Eu tenho uma crítica em relação à OAB. Ela quer o melhor de dois mundos: quer a
tranqüilidade da vida de casado com a liberdade da vida de solteiro. A OAB quer ter as prerrogativas, os direitos, as garantias de uma
entidade pública, como a isenção de tributos, mas não quer ter os deveres
decorrentes desse status, como a obrigatoriedade de prestar contas ao TCU, por
exemplo. Ela também não quer saber de fazer concurso público para contratar
funcionário, muito menos fazer licitação para contratar produtos e serviços. A
OAB argumenta que não pode ser fiscalizada pelo TCU porque isso tolheria sua
independência. Ora, o TCU também fiscaliza o Supremo Tribunal Federal, órgão
máximo do Poder Judiciário, que nem por isso deixa de ser independente. A OAB
precisa, realmente, de controle externo, principalmente no que diz respeito às
suas contas. Como todo conselho de fiscalização das profissões regulamentadas,
ela pode inscrever, na dívida ativa, o débito do advogado que não pagou sua
anuidade. Só que, à diferença dos demais conselhos, ela não submete suas contas
ao TCU. A OAB tem o poder de cassar o registro profissional do advogado. Essa
pena — a cassação do registro do profissional — é mais grave do que a maioria
das penas que um juiz pode aplicar.
Na Reforma do Judiciário, há a proposta de se exigir experiência advocatícia
de magistrados e promotores. Isso não tende a hipertrofiar ainda mais o poder
da OAB?
Reclamam que os promotores e juízes estão entrando muito novos na carreira, sem
experiência, e que isso não seria bom. Então, quando a OAB propõe que juízes e
promotores sejam advogados antes, ela está querendo exigir uma melhor
qualificação desses profissionais. Mas ser advogado não é a única maneira de
oferecer experiência a alguém. O que precisamos é aprimorar as Escolas de
Magistratura e do Ministério Público. Hoje, para ser policial, o indivíduo tem
que passar por uma academia de polícia. Deveria acontecer o mesmo com juízes e
promotores. Depois do concurso, a pessoa ingressaria na escola da magistratura
ou do Ministério Público para fazer um curso, recebendo salário. Se tiver o
aproveitamento mínimo exigido, ele vai exercer a atividade de promotor ou juiz.

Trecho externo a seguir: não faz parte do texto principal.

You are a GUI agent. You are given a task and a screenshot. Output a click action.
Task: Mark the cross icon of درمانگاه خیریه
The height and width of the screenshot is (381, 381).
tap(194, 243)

O simples fato de exigir que o indivíduo seja advogado antes pode até piorar a
situação. Os mais qualificados vão atingir um determinado nível de crescimento
profissional e dificilmente vão querer largar a advocacia para começar uma
carreira, no interior, de promotor ou juiz. Agora, precisamos aperfeiçoar os
concursos para juiz e promotor. Muita gente qualificada fica de fora.
O ministro Castro Filho, do STJ, criticou esses concursos, desnudando o
absurdo deles. Ele disse que se submetesse a um concurso desses, seria
reprovado.
Concordo com o ministro. Eu também creio que seria reprovado. Aliás, é possível
até que os examinadores dos concursos para promotor e juiz não passaria nos
concursos. Ele passaria na matéria dele, mas na do outro não passaria. Então, seria reprovado, porque tem de passar em todas.